Honestly Misiu, I am not sure.. I don't manage HIV or cancer so my understanding here is incomplete. Nader does seem to suggest what LongPenny said, ie. translpanting bone marrow matches from healthy patients treated with leronlimab as donors suggesting these patients precursor cells are now also permanently altered to not express CCR 5? Then when recepient is transplanted they stay this way even after multiplying creating a new immune system that does not posess CCR 5 like a CCR%Delta mutation patient? Seems unlikely to me.

Are there any other other sources of hematopoeisis other than bone marrow in adults which can also reproduce these receptors and act as hidden reservoirs of HIV. Since if this were ture, true can we make all humans immune to CCR 5 HIV, and most cancers, and GVHD by having them take leronlimab, then removing some of their bone marrow, then irradiaiting them to destroy their immune system and then retransplanting it. It seems crazy, but if it works, many people may want to take the risk and undergo this procedure. Also is it the way leronlimab binds CCR5 compared to maraviroc that may makes it more effective--ie it is a partial antagonist only or something else? beside better side effect profile.

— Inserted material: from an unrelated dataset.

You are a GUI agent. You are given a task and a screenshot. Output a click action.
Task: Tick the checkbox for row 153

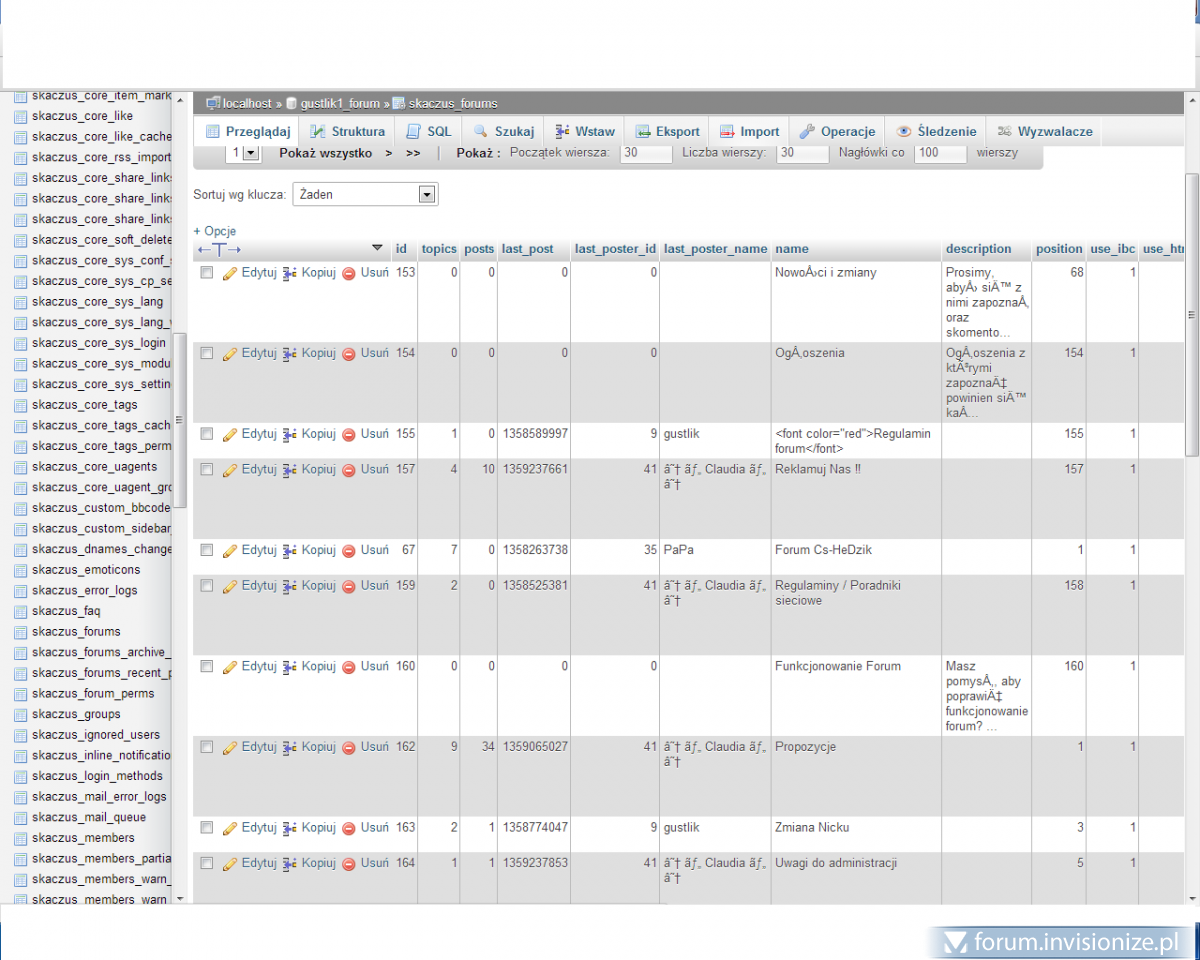pos(207,272)
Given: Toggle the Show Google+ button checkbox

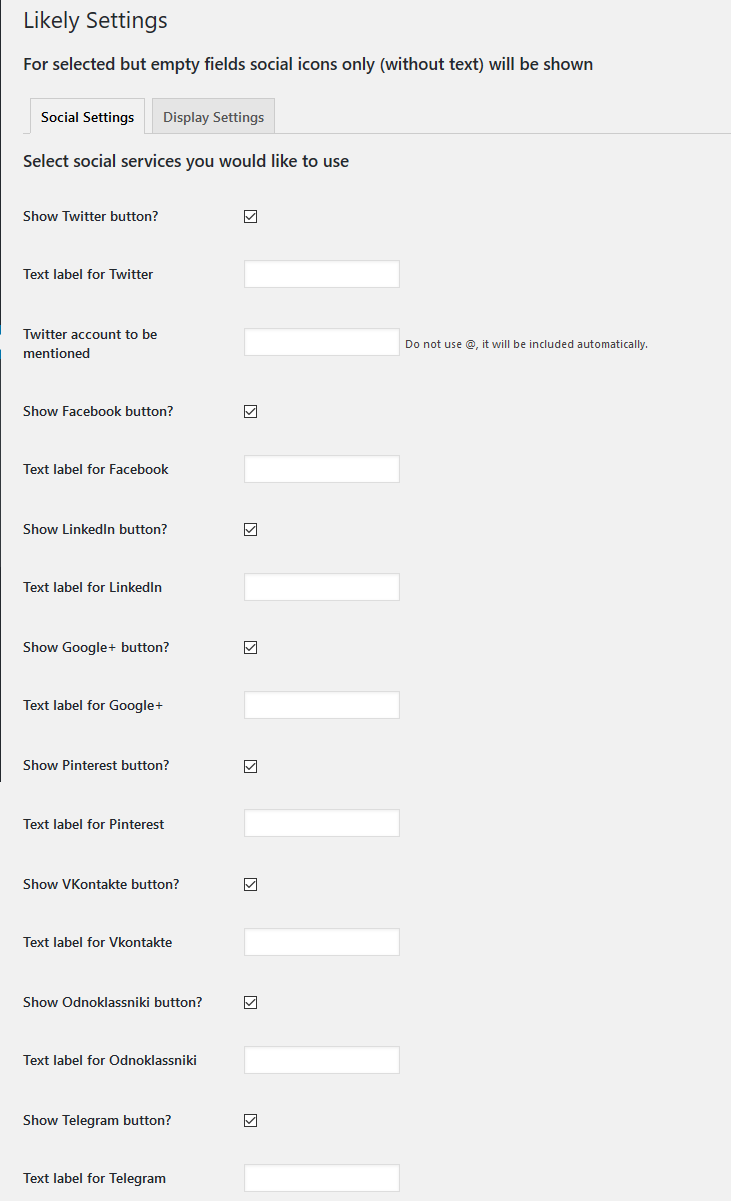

However your theory seems more plausible. Maybe Leronlimab lowers CCR 5 HIV to lower levels (even more undetectable essentially) than HAART, then irradiate the patient to destroy their current immune system, and transplant uninfected bone marrow from healthy donor to replenish it. The problem with this theory to me is is again are there hidden reservoirs outside the bone marrow that leronlimab would suppress even more than HAART? This would be necessary for this theory to work since BMT of healthy bone marrow that is not CCR5delta mutation cannot cure HIV currently in patients with undetectible viral loads who are on HAART.